Despite the large and growing size of their disease burden, little is known about the cost of T2DM, HT and CVD in South Africa. A recent review of the cost of DM in Africa only reported hospitalisation costs for South Africa, and studies identified did not specify the DM type [17]. Also, previous LMIC-focussed systematic reviews that considered the costs and/or the cost-effectiveness of interventions for DM, HT and/or CVD either did not include South Africa [18], only looked at some of the interventions for these NCDs [19,20,21,22], considered studies that had a household perspective or only analysed cost-effectiveness evidence (not costs) [23,24,25]. To our knowledge, literature on the direct costs of all types of clinical interventions for T2DM, HT and CVD in South Africa has not been previously reviewed.

In the context of South Africa moving to universal health coverage and government considering adopting a capitation fee financing model for primary health care, and given the predicted increase in the prevalence of these and other NCDs, decision-makers must understand the size and drivers of their costs to allocate scarce resources efficiently. This review aims to fill the evidence gap by summarising the direct costs of interventions for the screening, diagnosis, and treatment of T2DM (including its related complications), HT, and CVD, and the prevention of CVD, in South Africa. In addition, this review identifies factors that account for the differences in the costs reported by different publications and determines cost drivers.

Search strategy and selection criteria

Despite being related, the results of the cost analyses of these 3 disease areas are generally not reported within the same studies. We therefore conducted three separate systematic reviews of published literature, following PRISMA guidelines. We used PubMed® and Web of Science to identify literature published between 01 and 1995 and 27 October 2022. For each systematic review, our searches included a combination of MeSH and manually set search terms that referenced: the disease, intervention type, evaluation type (“cost*”, “econom*”, “financ*”, “resource*”, and “expenditure*”) as well as country (“South Africa”) (see Additional file 1 for search terms). Reference lists and citations of included articles were manually reviewed, and experts consulted to identify additional articles. Additionally, we tracked references of previous, related systematic reviews to ensure that relevant articles were not missed. Cost analyses covering interventions targeted at adults age 15 + were included if they met the inclusion criteria described in Additional file 2.
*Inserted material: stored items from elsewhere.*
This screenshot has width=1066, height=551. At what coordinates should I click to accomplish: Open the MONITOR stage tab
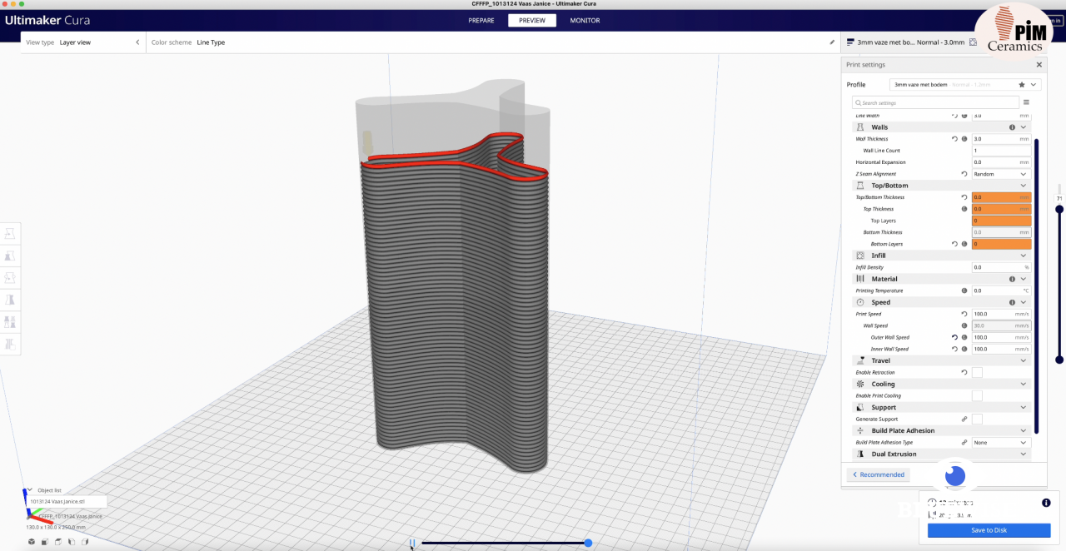tap(585, 20)
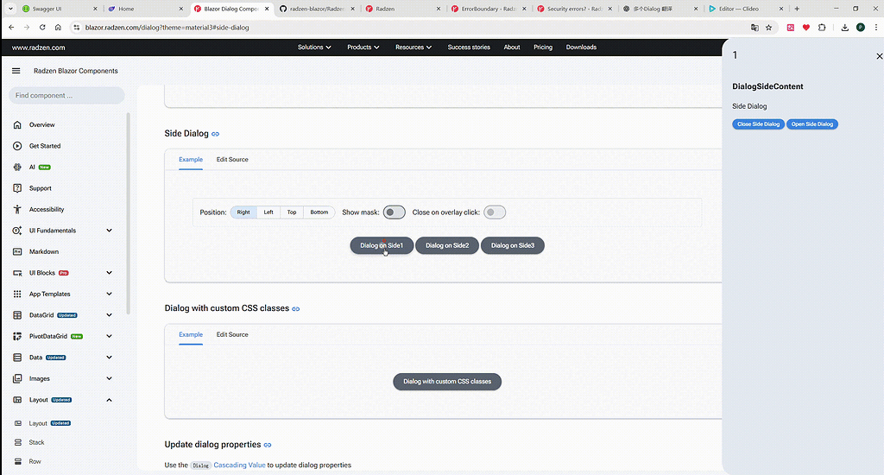Click the Dialog on Side2 button
This screenshot has width=884, height=475.
click(x=447, y=245)
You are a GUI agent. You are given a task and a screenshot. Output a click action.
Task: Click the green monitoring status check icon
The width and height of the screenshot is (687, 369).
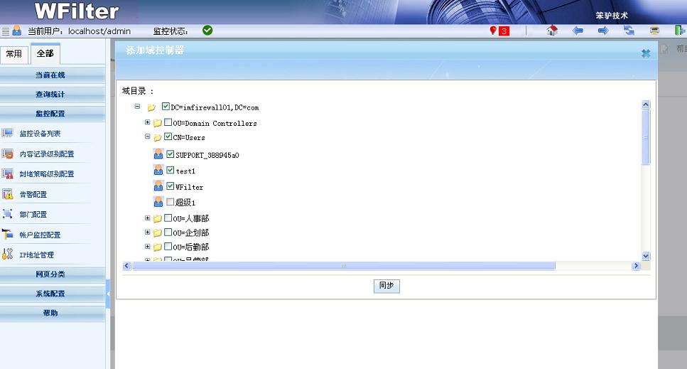click(207, 31)
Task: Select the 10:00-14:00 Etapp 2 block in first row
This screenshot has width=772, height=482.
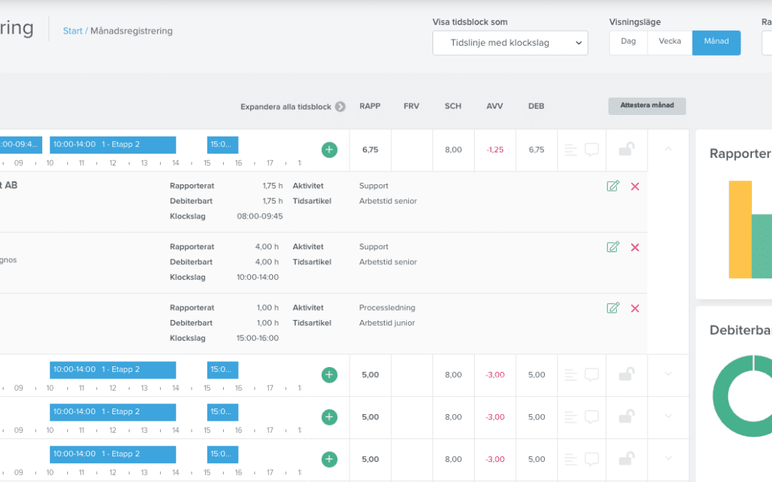Action: [x=112, y=145]
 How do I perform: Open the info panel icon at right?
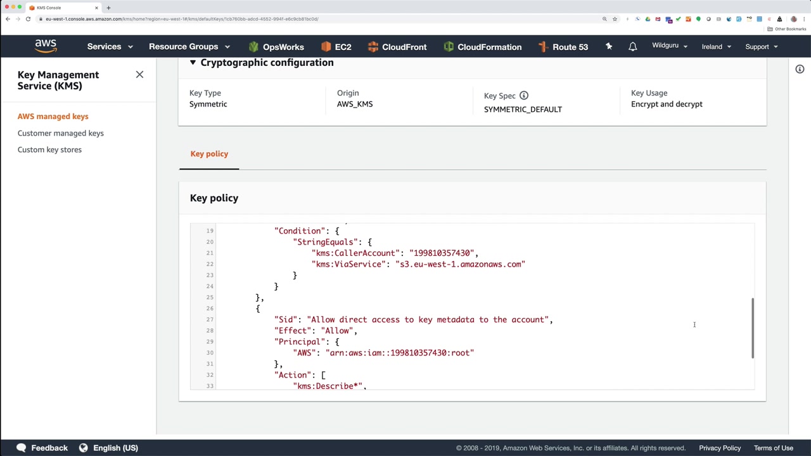point(800,69)
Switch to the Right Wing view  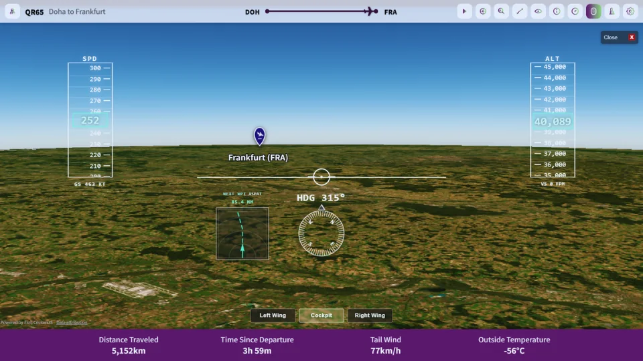[x=370, y=315]
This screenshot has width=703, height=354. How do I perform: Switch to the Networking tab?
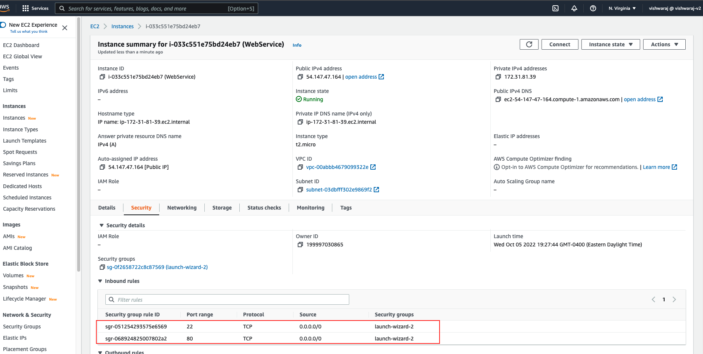pyautogui.click(x=182, y=208)
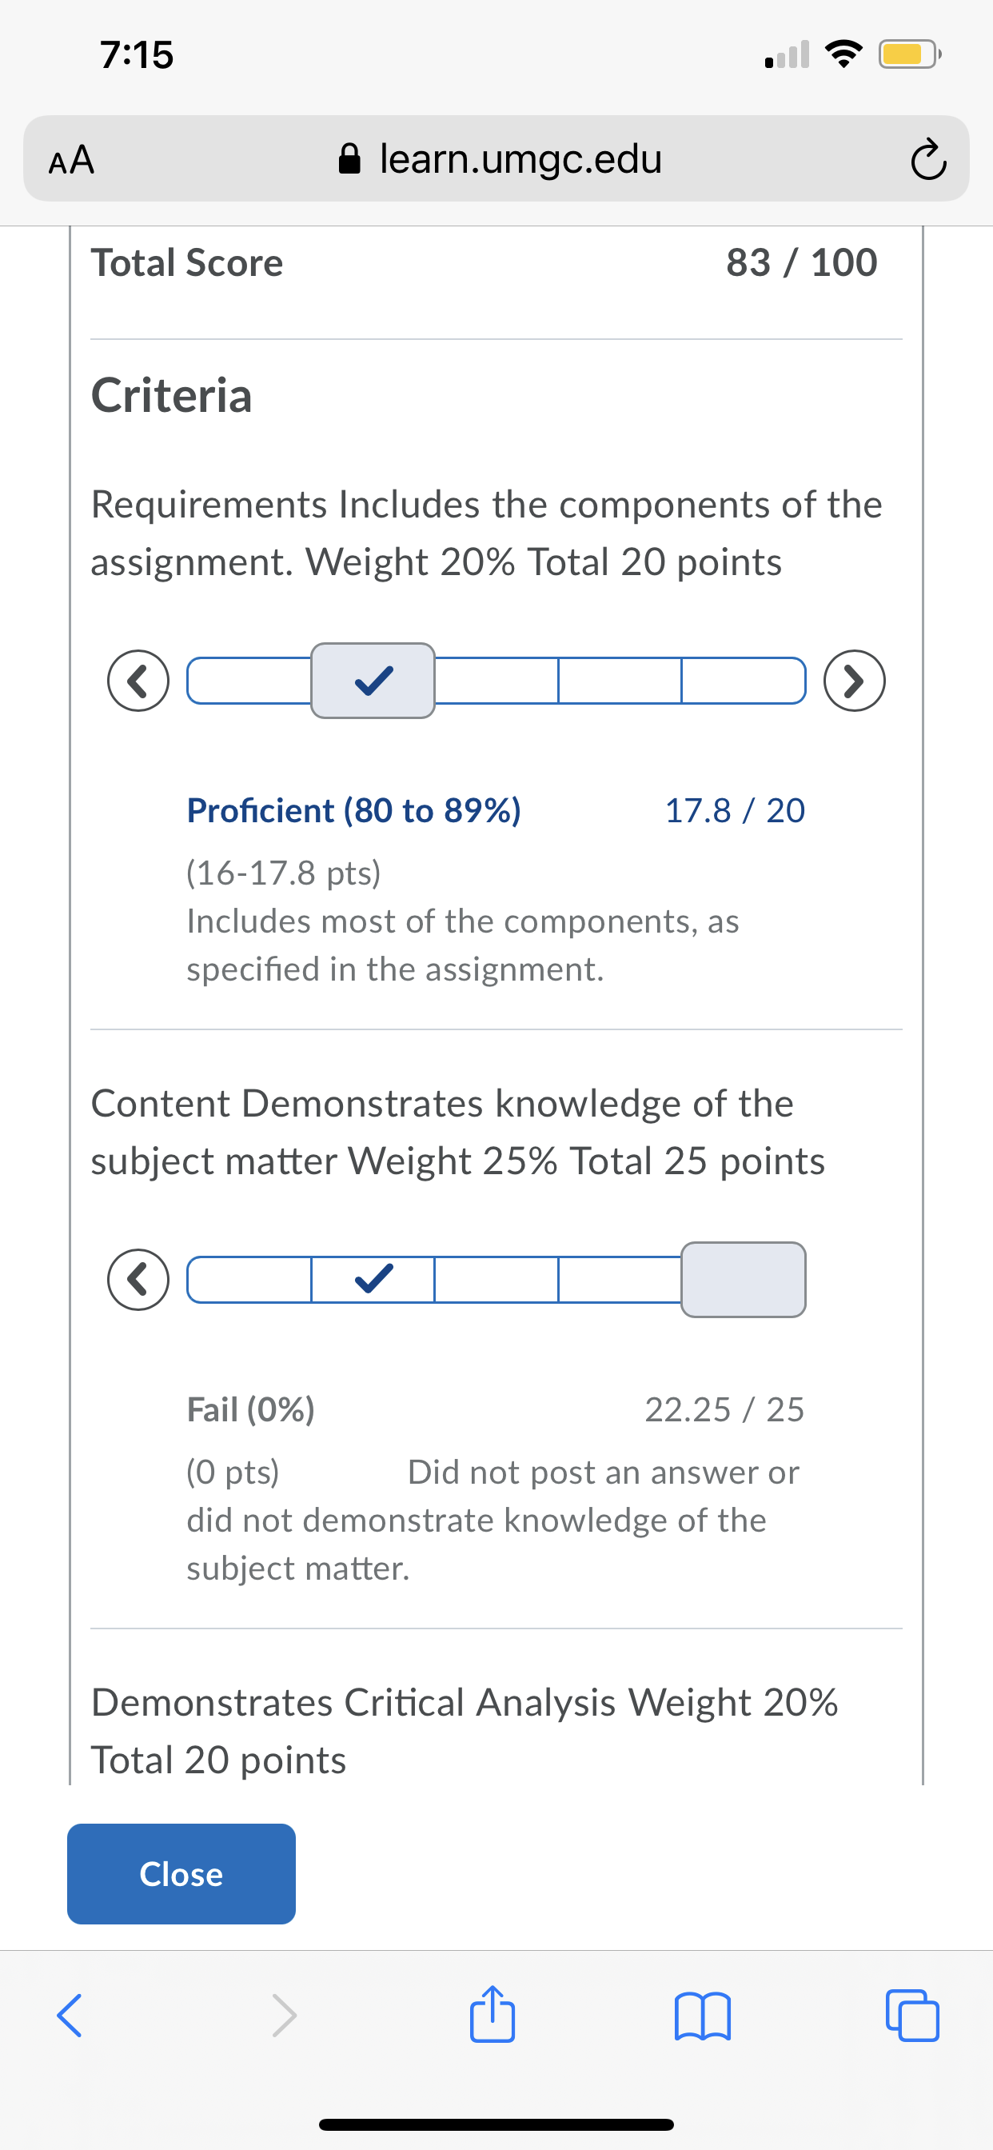The height and width of the screenshot is (2150, 993).
Task: Select fourth level segment in Content row
Action: 620,1279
After removing duplicates, titles and abstracts were screened to identify relevant articles. At the initial screening, articles were included if they had any intervention related to the 3 disease areas and if they included any cost data. Secondary screening of full texts was carried out on the papers included in the first screening, documenting reasons for exclusion. Both screenings were carried out independently by 2 reviewers. Disagreements between reviewers were resolved through discussion, and a senior colleague was involved where consensus could not be reached.

Data extraction

Data extraction was performed using a standardised Microsoft Excel form. The data were extracted by a single reviewer and verified by a second. Intervention costs were extracted as the cost per patient, and where this was not reported, it was calculated where possible. For interventions with ongoing resource use per person-year (ppy), per person-month (ppm) were extracted or calculated, and per-event costs were extracted for once-off procedures.

Assessment of quality of evidence

The methodological and reporting quality of included publications was assessed using the 2013 ISPOR Consolidated Health Economics Evaluation Reporting Standards (CHEERS) 24-item checklist, which consists of the minimum set of important items to include when reporting economic evaluations [26]. While an updated version of the CHEERS checklist was released recently, we decided to use the version that was relevant during the period that the reviewed papers were written. Some of the publications included in the review were not economic evaluations by definition, and as such, some of the items in the checklist were not applicable. A scoring system was added to the checklist to grade the quality of each checklist item for each publication as follows: 0 (not considered), 1 (partially considered), 2 (fully considered) and not applicable (where an item on the checklist was not relevant to the publication). For each publication, the scores for all checklist items were summed up and divided by the maximum attainable total for all items relevant to that publication. Publications were assessed with and without items 23 and 24 of the CHEERS checklist (source of funding and conflict of interest), which are not required by some journals. Publications were categorised as follows: low quality (score less than 50%), moderate quality (score between 50% and 74%), and good quality (score of 75% or higher). The two reviewers assessed the quality of the included publications independently, with disagreements being resolved by consensus or the involvement of a senior colleague.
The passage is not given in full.